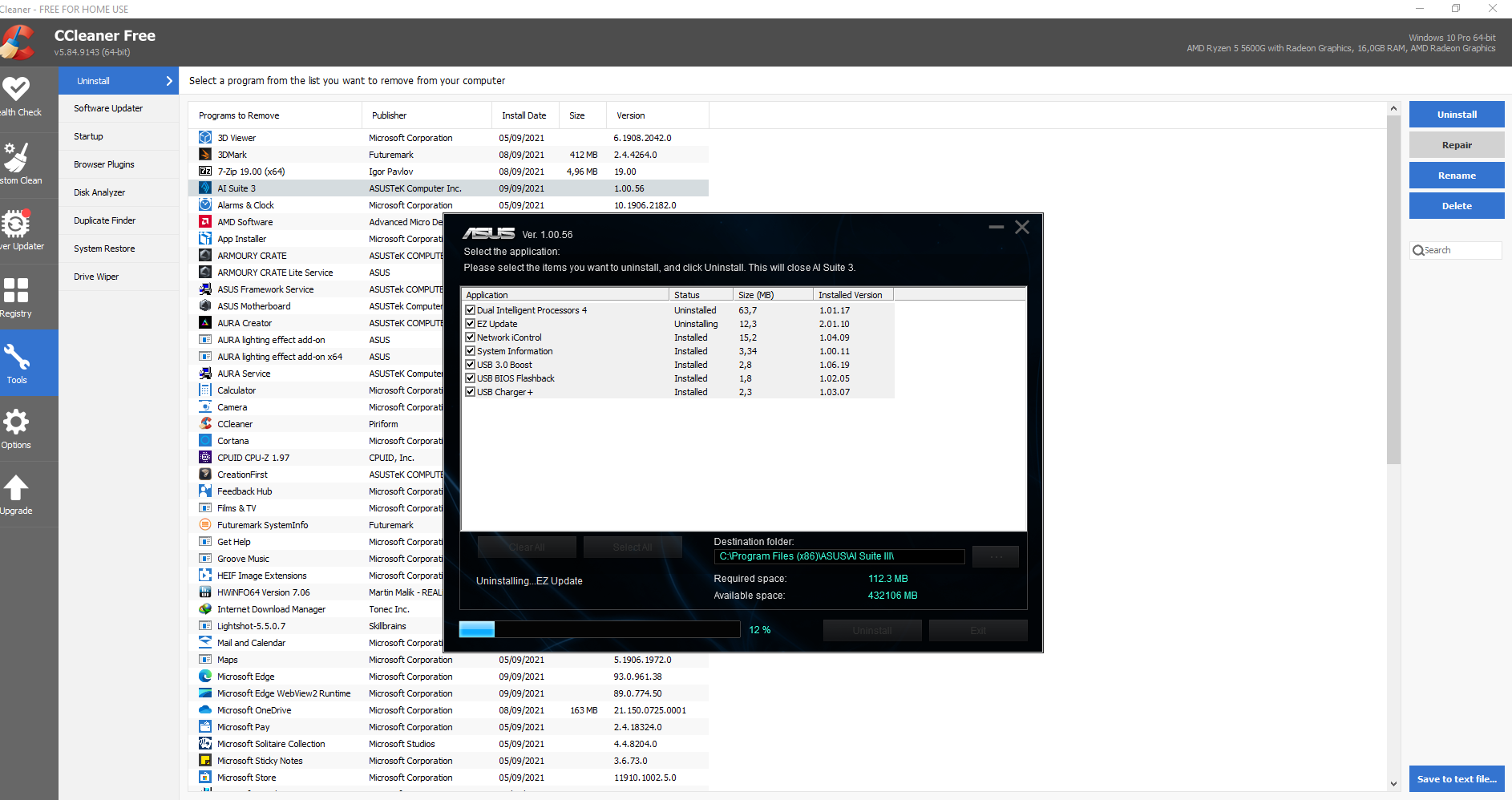
Task: Click the Upgrade arrow icon
Action: tap(16, 487)
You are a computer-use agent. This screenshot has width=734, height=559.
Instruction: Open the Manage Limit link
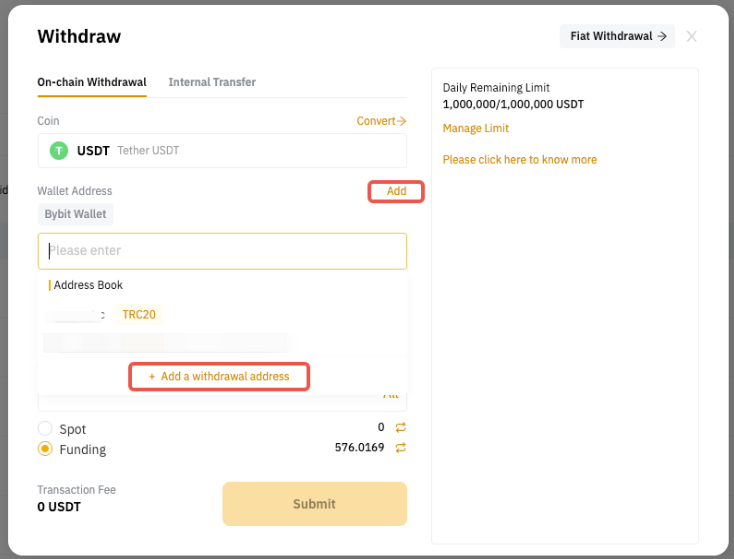(476, 128)
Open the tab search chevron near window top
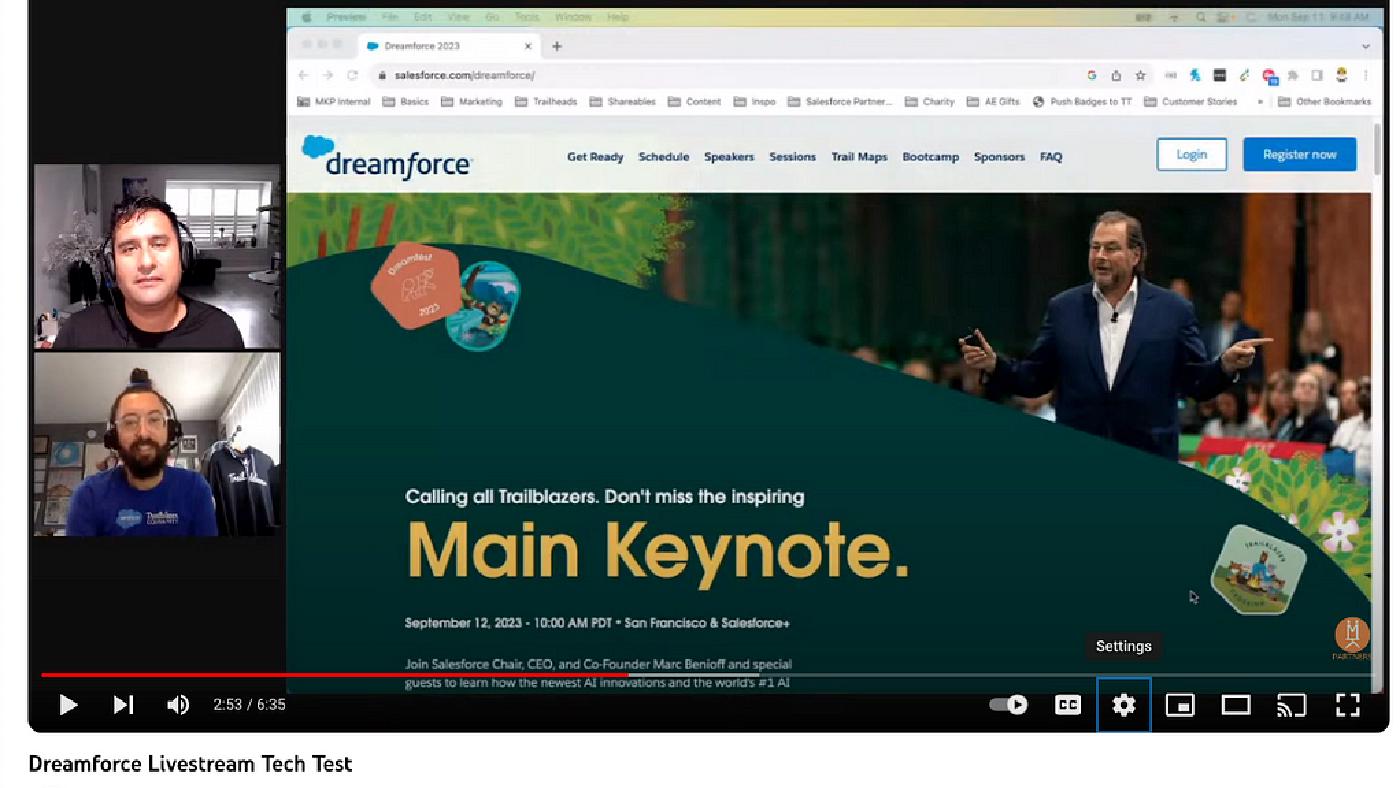The height and width of the screenshot is (788, 1400). click(1364, 46)
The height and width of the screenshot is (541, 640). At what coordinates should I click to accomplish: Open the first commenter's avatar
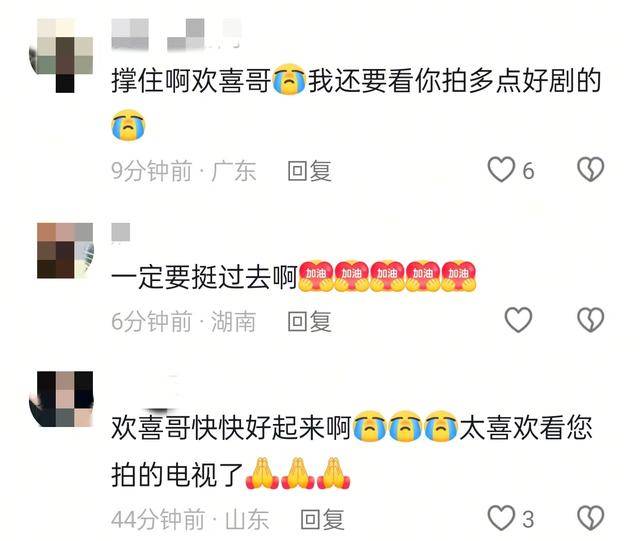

_Instructions for the task_
Pictures do not go in the copy. Write out exactly the lines from the line containing "You are a computer-use" through the last line of the listing.

_Result_
You are a computer-use agent. This screenshot has width=734, height=559.
Instruction: Open the Manage Limit link
(476, 128)
Open the tab search chevron near window top
The height and width of the screenshot is (788, 1400). click(1364, 46)
The height and width of the screenshot is (541, 640). At what coordinates should I click to accomplish: Open the first commenter's avatar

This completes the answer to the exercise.